## DATA

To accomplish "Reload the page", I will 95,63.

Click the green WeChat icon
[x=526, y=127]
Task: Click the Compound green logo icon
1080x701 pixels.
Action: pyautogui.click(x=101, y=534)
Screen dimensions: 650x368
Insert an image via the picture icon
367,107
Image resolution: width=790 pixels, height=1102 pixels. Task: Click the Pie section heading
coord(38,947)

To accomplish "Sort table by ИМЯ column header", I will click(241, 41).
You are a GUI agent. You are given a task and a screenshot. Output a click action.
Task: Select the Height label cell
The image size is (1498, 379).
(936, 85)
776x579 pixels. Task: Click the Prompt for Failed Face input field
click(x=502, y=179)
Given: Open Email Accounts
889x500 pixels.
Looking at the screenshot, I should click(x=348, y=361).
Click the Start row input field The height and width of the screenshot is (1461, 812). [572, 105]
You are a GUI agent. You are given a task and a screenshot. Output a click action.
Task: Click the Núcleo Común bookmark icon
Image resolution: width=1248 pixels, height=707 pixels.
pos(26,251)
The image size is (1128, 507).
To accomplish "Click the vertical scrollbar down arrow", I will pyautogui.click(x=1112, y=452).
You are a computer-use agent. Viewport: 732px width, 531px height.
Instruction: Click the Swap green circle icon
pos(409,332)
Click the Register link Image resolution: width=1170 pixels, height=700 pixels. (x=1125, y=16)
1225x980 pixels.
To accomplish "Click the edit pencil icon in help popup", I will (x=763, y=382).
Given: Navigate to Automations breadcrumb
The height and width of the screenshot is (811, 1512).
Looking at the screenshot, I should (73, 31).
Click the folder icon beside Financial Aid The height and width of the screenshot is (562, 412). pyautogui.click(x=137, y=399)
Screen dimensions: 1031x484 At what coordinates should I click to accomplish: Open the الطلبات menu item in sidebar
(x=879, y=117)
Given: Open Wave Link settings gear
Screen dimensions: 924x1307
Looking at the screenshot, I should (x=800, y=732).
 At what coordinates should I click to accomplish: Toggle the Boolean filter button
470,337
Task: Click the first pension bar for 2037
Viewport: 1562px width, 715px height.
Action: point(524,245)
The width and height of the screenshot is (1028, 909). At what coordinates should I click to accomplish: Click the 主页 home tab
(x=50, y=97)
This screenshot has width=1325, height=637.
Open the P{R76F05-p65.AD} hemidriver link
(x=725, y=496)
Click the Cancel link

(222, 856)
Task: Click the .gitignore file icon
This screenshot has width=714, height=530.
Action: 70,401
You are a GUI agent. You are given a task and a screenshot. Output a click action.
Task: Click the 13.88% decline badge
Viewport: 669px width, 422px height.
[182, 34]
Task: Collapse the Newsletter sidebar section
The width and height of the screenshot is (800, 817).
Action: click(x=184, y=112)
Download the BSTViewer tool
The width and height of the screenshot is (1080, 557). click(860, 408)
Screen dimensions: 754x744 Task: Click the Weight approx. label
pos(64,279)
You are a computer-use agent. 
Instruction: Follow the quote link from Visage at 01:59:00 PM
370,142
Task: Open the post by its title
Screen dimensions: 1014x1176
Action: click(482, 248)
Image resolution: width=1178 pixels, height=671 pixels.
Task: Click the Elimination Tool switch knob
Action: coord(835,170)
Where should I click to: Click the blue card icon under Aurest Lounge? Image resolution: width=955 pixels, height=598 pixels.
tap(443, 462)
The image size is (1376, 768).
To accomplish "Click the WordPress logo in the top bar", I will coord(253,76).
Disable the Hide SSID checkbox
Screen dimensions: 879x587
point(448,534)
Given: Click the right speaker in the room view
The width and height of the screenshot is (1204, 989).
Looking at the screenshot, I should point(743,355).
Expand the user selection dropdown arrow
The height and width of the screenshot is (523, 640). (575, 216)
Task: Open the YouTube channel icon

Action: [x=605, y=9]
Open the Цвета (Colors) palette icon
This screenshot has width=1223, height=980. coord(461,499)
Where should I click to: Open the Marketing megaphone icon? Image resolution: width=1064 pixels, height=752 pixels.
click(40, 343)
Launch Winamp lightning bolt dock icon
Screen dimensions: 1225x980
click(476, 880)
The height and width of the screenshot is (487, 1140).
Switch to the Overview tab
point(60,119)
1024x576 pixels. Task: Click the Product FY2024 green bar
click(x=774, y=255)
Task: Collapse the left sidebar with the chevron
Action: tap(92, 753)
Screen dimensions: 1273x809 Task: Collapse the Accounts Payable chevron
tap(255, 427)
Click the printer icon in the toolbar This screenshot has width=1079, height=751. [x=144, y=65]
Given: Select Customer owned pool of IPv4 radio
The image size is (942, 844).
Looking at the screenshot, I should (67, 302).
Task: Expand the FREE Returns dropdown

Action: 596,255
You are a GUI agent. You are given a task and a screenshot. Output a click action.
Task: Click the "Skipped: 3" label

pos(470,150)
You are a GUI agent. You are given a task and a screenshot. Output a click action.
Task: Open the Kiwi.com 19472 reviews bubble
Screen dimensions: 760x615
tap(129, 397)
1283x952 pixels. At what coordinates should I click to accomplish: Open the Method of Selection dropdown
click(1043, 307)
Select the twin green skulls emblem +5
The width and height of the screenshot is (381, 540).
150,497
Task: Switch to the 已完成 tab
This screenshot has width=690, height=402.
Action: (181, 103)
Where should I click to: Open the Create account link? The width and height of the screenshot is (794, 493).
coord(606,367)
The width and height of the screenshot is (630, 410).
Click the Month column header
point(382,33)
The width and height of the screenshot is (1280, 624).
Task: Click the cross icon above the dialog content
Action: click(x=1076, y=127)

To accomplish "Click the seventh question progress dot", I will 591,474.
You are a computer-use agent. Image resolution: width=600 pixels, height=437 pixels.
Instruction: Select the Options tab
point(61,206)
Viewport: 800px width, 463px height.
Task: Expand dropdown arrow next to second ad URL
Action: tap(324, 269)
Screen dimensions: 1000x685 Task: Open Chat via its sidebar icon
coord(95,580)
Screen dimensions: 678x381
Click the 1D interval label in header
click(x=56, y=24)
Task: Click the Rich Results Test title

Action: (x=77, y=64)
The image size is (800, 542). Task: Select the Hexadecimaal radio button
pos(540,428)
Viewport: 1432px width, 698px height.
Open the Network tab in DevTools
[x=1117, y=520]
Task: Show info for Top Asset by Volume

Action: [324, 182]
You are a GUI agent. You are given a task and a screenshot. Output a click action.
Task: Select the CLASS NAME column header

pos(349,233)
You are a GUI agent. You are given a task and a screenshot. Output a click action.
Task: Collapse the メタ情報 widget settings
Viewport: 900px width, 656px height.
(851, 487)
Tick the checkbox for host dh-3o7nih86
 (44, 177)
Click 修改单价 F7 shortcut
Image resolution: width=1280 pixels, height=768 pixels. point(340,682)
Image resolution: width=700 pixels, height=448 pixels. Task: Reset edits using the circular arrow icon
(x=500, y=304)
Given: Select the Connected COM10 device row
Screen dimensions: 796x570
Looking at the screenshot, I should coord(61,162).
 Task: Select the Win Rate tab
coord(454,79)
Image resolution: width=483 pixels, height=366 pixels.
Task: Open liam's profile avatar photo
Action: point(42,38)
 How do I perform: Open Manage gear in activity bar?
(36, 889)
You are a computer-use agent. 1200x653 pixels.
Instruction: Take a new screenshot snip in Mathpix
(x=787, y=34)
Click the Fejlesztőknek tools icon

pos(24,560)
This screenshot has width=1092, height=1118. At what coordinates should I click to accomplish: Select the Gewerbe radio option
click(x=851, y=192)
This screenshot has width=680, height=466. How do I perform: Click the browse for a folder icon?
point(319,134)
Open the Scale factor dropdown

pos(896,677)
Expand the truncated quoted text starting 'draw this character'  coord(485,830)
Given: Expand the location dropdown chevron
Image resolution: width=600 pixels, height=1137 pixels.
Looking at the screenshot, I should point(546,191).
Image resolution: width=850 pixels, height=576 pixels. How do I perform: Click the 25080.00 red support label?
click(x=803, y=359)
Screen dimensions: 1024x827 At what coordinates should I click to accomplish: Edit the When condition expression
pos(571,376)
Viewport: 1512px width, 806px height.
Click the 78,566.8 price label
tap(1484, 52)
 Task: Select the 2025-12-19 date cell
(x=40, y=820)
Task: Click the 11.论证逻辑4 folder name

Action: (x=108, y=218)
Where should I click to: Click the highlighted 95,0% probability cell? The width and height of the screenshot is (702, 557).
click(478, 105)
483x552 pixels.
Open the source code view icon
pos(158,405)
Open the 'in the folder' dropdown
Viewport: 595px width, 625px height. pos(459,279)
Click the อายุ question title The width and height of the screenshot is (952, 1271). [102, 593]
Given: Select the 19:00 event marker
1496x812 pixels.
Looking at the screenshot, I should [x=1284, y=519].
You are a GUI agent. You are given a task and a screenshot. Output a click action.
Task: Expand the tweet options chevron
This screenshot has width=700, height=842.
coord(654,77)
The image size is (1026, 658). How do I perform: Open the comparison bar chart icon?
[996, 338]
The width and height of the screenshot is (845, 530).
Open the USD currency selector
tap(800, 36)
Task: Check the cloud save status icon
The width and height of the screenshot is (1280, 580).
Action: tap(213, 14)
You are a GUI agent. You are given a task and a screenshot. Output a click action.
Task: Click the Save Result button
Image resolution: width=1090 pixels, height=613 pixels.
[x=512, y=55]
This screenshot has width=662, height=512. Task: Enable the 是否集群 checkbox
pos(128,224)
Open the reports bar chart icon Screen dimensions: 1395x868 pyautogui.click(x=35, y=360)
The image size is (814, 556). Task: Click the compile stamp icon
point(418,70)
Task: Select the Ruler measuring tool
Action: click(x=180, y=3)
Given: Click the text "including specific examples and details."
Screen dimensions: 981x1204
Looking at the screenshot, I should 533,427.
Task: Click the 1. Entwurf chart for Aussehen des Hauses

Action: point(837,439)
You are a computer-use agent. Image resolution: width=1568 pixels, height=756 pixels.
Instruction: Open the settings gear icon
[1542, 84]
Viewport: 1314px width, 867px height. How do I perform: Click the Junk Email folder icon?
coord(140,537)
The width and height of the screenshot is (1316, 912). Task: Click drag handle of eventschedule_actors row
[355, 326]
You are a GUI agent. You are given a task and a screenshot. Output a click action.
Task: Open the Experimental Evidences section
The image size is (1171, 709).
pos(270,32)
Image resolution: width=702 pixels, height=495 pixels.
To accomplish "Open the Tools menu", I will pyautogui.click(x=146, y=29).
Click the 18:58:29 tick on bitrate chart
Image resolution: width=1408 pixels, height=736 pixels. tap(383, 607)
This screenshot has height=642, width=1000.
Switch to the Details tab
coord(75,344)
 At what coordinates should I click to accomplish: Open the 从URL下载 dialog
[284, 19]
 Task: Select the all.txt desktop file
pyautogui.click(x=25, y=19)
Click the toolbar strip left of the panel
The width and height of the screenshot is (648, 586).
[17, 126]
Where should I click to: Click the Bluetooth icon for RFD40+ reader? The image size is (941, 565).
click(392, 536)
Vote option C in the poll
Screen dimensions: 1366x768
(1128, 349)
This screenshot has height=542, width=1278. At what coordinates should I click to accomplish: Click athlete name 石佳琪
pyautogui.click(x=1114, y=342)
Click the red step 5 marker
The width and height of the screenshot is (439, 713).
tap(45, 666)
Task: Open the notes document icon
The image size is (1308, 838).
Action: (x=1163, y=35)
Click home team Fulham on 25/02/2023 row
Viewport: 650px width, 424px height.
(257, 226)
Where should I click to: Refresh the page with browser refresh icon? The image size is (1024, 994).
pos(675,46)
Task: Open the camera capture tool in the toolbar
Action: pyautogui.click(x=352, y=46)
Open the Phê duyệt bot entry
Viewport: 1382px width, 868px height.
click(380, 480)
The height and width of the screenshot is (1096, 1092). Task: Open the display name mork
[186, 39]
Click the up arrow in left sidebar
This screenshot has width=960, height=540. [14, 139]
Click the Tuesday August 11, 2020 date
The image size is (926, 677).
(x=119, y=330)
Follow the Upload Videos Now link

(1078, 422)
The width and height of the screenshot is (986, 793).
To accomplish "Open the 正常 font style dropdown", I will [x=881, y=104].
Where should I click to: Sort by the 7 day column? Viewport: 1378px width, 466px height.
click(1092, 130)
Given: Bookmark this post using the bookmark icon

## THE TASK
The response must contain every line from the listing above in which the string "bookmark" appears.

## YOUR SOLUTION
Task: Click the Núcleo Común bookmark icon
Given: Bookmark this post using the bookmark icon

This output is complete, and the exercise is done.